-- Exercise details --
Reproduce the listing from its start through the line containing "The image size is (1920, 1080).", substituting "slide 3" for "slide 2" and leaving everything else unchanged.

-- Items --
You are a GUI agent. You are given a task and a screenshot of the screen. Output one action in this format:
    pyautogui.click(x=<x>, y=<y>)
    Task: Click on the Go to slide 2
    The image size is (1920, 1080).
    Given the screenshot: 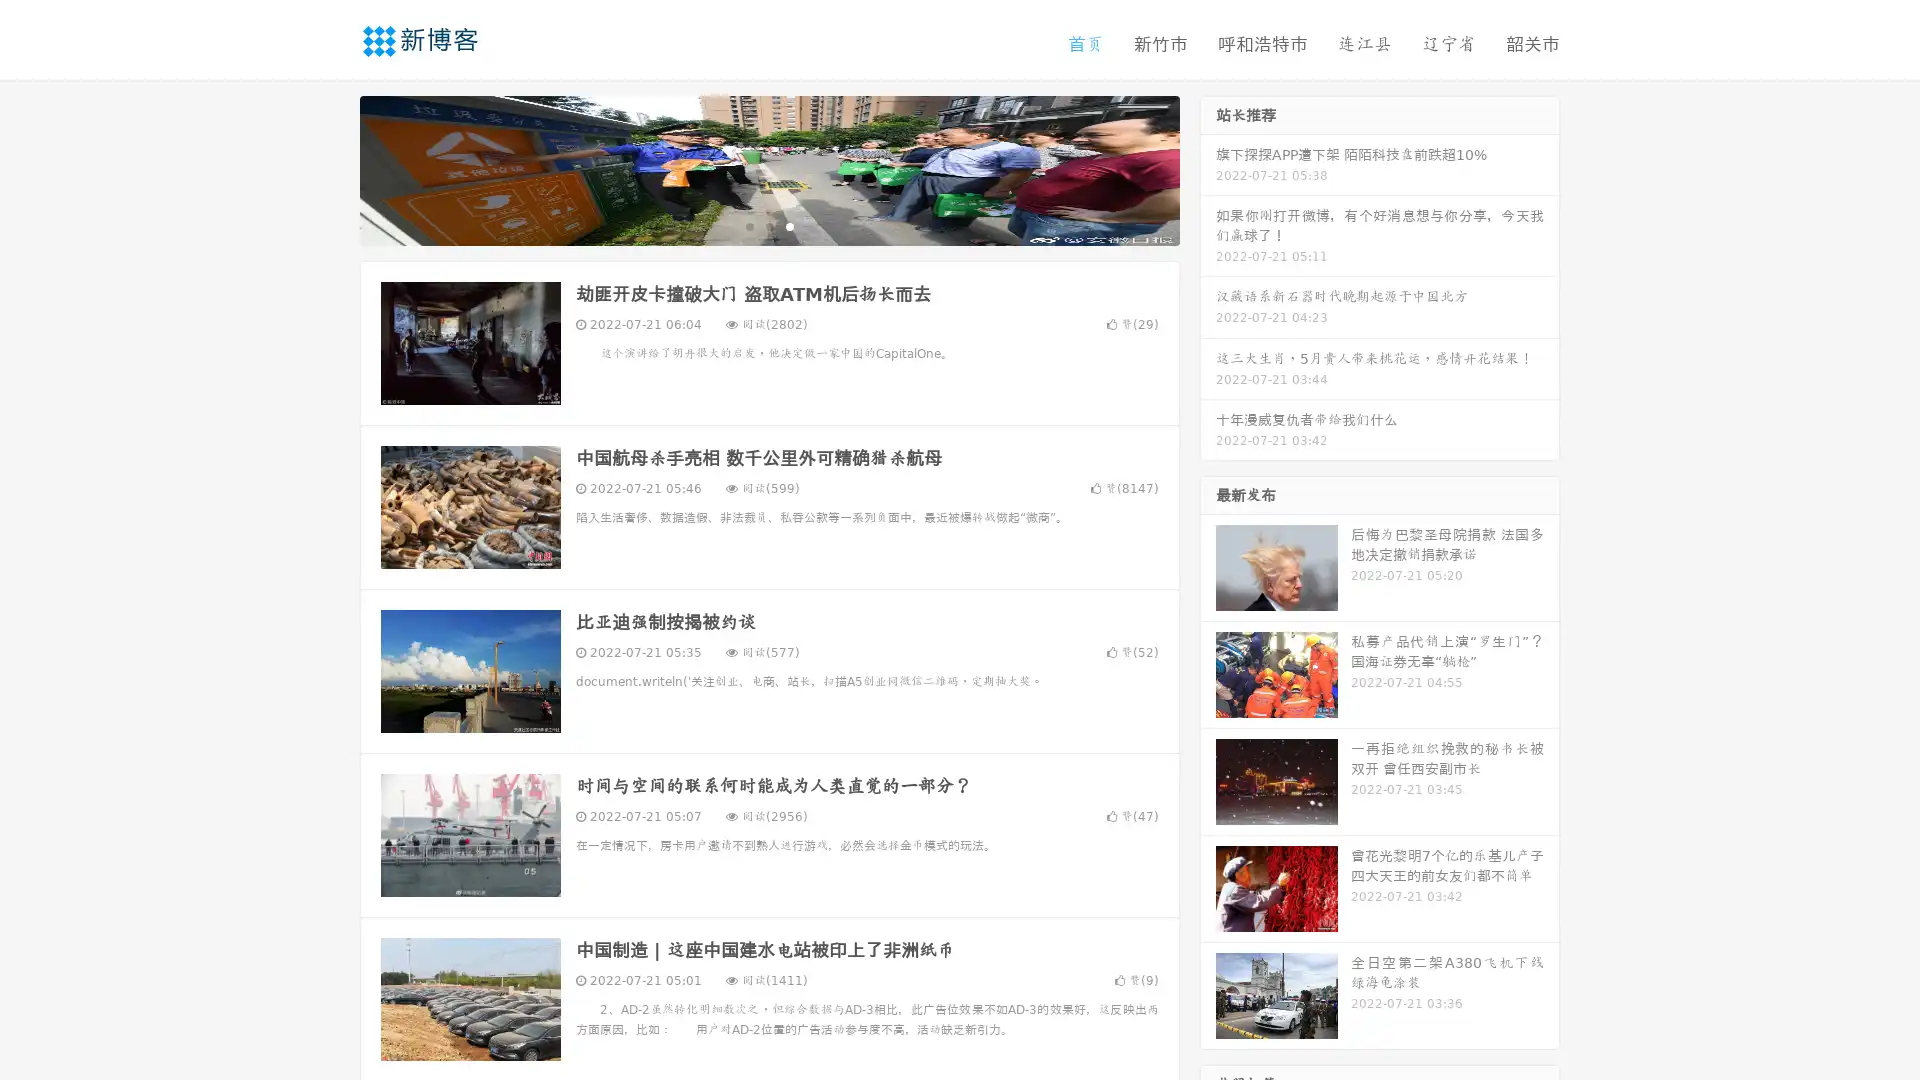 What is the action you would take?
    pyautogui.click(x=768, y=225)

-- Exercise solution --
You are a GUI agent. You are given a task and a screenshot of the screen. Output one action in this format:
    pyautogui.click(x=<x>, y=<y>)
    Task: Click on the Go to slide 3
    The image size is (1920, 1080).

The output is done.